The affairs of Pennsylvania fell into some confusion during Penn's long absence. Even in the peaceable sect of Quakers there were ambitious, bustling, and selfish men; and Penn was not satisfied with the conduct either of the representative Assembly, or of those to whom he had delegated his own powers. He changed the latter two or three times, without effecting the restoration of harmony; and these troubles gave a pretext for depriving him of his powers as governor, in 1693. The real cause was probably the suspicion entertained of his treasonable correspondence with James II. But he was reinstated in August, 1694, by a royal order, in which it was complimentarily expressed that the disorders complained of were produced entirely by his absence. Anxious as he was to return, he did not find an opportunity till 1699; the interval was chiefly employed in religious travel through England and Ireland, and in the labor of controversial writing, from which he seldom had a long respite. His course as a philanthropist on his return to America is honorably marked by an endeavor to ameliorate the condition of Negro slaves. The society of Quakers in Pennsylvania had already come to a resolution, that the buying, selling, and holding men in slavery was inconsistent with the tenets of the Christian religion; and following up this honorable declaration, Penn had no difficulty in obtaining for the negroes free admission into the regular meetings for religious worship, and in procuring that other meetings should be holden for their particular benefit. The Quakers, therefore, merit our respect as the earliest, as well as some of the most zealous, emancipators.
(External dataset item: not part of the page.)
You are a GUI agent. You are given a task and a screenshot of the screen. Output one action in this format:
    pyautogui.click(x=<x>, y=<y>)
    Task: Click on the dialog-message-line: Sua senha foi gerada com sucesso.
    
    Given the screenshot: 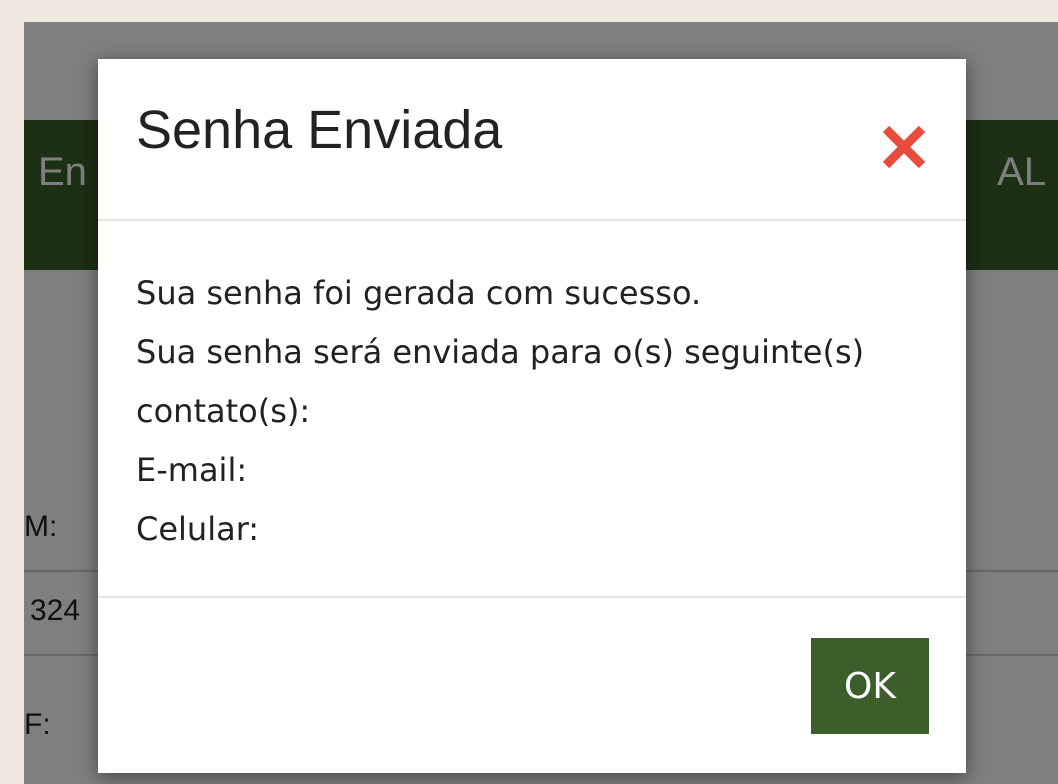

The governor returned to England in 1701, to oppose a scheme agitated in Parliament for abolishing the proprietary governments and placing the colonies immediately under royal control; the bill, however, was dropped before he arrived. He enjoyed Anne's favor, as he had that of her father and uncle, and resided much in the neighborhood of the court, at Kensington and Knightsbridge. In his religious labors he continued constant, as heretofore. He was much harassed by a lawsuit, the result of too much confidence in a dishonest steward; which being decided against him, he was obliged for a time to reside within the Rules of the Fleet Prison. This, and the expenses in which he had been involved by Pennsylvania, reduced him to distress, and in 1709 he mortgaged the province for L6,600. In 1712 he agreed to sell his rights to the government for L12,000, but was rendered unable to complete the transaction by three apoplectic fits, which followed each other in quick succession. He survived, however, in a tranquil and happy state, though with his bodily and mental vigor much broken, until July 30, 1718, on which day he died at his seat at Rushcomb, in Berkshire, where he had resided for some years.

His first wife died in 1693. He married a second time in 1696; and left a family of children by both wives, to whom he bequeathed his landed property in Europe and America. His rights of government he left in trust to the Earls of Oxford and Powlett, to be disposed of; but no sale being ever made, the government, with the title of Proprietaries, devolved on the surviving sons of the second family.